Work to be completed: Start at the line in the entries below that contains "Viewport: 996px width, 765px", stop at the line that contains "Open the hamburger", and output exactly the lines in that span, both ends included.

Records from a data source:

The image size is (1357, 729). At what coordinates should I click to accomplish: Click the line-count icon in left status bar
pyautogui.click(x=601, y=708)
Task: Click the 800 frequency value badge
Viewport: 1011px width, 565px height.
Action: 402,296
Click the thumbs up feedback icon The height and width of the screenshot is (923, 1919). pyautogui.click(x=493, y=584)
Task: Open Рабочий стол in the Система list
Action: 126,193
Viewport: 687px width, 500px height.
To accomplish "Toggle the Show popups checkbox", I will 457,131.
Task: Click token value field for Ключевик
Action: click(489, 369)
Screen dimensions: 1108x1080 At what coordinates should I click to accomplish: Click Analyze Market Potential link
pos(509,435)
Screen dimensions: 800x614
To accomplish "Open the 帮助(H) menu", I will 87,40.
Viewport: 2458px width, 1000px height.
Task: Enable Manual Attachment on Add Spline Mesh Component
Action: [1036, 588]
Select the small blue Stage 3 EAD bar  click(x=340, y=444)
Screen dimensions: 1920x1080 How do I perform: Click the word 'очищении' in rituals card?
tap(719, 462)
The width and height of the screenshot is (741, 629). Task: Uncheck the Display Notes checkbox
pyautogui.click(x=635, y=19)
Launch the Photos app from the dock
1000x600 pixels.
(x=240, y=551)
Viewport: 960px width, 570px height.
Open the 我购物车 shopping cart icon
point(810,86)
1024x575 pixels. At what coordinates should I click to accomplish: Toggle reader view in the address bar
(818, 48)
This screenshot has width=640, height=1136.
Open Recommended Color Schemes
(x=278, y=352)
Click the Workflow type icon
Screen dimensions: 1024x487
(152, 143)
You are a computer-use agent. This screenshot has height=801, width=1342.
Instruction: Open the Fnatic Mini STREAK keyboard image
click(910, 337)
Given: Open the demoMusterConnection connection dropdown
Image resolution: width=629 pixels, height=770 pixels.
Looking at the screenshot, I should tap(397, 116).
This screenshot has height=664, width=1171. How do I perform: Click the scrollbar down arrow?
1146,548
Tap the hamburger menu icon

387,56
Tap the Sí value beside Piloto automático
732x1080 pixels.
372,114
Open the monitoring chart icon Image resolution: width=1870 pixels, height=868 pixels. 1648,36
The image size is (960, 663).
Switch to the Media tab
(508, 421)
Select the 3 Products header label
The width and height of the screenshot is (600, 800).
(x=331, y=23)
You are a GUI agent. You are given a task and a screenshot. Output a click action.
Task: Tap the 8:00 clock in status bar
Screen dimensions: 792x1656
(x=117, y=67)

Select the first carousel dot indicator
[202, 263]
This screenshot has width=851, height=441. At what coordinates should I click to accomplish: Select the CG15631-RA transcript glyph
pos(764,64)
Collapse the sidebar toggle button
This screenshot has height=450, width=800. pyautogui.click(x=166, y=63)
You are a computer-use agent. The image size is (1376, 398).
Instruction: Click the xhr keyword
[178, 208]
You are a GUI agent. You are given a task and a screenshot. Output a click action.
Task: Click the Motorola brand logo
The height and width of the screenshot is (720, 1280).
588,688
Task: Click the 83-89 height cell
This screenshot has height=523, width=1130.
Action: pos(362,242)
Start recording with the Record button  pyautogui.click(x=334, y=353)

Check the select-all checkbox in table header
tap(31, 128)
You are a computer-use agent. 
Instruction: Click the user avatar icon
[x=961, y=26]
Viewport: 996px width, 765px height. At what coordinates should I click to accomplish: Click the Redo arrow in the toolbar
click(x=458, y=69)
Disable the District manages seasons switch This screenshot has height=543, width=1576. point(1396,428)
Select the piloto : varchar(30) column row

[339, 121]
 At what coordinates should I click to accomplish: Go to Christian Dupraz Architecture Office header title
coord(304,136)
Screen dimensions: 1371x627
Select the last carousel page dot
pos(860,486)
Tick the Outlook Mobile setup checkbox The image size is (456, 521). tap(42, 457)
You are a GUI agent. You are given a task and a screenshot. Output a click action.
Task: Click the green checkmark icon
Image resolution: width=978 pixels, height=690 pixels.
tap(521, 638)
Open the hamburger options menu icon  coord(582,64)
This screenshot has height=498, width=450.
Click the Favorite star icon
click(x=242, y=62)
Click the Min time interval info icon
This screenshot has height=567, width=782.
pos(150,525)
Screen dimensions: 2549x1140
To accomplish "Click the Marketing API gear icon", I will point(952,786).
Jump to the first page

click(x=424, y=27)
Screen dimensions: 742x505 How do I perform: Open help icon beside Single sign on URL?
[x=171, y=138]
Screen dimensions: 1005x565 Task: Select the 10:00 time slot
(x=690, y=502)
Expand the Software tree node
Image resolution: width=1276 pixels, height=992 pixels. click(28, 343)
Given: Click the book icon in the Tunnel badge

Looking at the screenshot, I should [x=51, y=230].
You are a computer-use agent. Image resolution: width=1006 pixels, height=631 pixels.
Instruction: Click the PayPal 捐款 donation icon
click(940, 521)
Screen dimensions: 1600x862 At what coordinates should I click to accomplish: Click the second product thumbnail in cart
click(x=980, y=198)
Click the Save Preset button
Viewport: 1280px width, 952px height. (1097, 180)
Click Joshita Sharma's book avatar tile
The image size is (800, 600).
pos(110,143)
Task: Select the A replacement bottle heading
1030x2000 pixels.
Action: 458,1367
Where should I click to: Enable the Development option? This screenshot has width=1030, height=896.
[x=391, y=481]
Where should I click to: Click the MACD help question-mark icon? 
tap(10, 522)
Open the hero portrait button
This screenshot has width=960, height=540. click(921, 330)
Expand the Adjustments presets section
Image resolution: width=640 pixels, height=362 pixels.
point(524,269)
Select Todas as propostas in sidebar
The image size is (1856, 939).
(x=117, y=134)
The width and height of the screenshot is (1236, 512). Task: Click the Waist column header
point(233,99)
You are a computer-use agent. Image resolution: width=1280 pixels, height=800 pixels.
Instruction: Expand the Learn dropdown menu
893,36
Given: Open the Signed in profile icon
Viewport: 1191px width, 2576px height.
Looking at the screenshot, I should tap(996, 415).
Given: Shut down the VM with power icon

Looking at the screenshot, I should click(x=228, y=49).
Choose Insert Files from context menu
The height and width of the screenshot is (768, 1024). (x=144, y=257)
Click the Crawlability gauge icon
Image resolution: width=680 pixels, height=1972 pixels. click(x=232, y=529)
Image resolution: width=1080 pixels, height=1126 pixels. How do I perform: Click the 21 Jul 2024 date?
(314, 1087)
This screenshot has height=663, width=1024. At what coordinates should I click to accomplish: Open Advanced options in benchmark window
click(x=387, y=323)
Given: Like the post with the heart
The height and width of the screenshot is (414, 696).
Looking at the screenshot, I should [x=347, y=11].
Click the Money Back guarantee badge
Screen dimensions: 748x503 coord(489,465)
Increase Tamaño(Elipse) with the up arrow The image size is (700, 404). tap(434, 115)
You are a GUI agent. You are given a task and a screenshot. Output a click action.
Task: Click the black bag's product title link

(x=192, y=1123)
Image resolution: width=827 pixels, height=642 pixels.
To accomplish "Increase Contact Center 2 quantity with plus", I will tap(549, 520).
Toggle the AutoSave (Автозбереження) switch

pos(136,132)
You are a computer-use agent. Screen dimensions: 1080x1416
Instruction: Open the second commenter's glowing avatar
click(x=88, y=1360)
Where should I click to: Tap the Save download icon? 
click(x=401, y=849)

Solution to the problem:
Viewport: 996px width, 765px height. At what coordinates should I click to accomplish: Click the Redo arrow in the toolbar
click(x=458, y=69)
Disable the District manages seasons switch This screenshot has height=543, width=1576. point(1396,428)
Select the piloto : varchar(30) column row

[339, 121]
 At what coordinates should I click to accomplish: Go to Christian Dupraz Architecture Office header title
coord(304,136)
Screen dimensions: 1371x627
Select the last carousel page dot
pos(860,486)
Tick the Outlook Mobile setup checkbox The image size is (456, 521). tap(42, 457)
You are a GUI agent. You are given a task and a screenshot. Output a click action.
Task: Click the green checkmark icon
Image resolution: width=978 pixels, height=690 pixels.
tap(521, 638)
Open the hamburger options menu icon  coord(582,64)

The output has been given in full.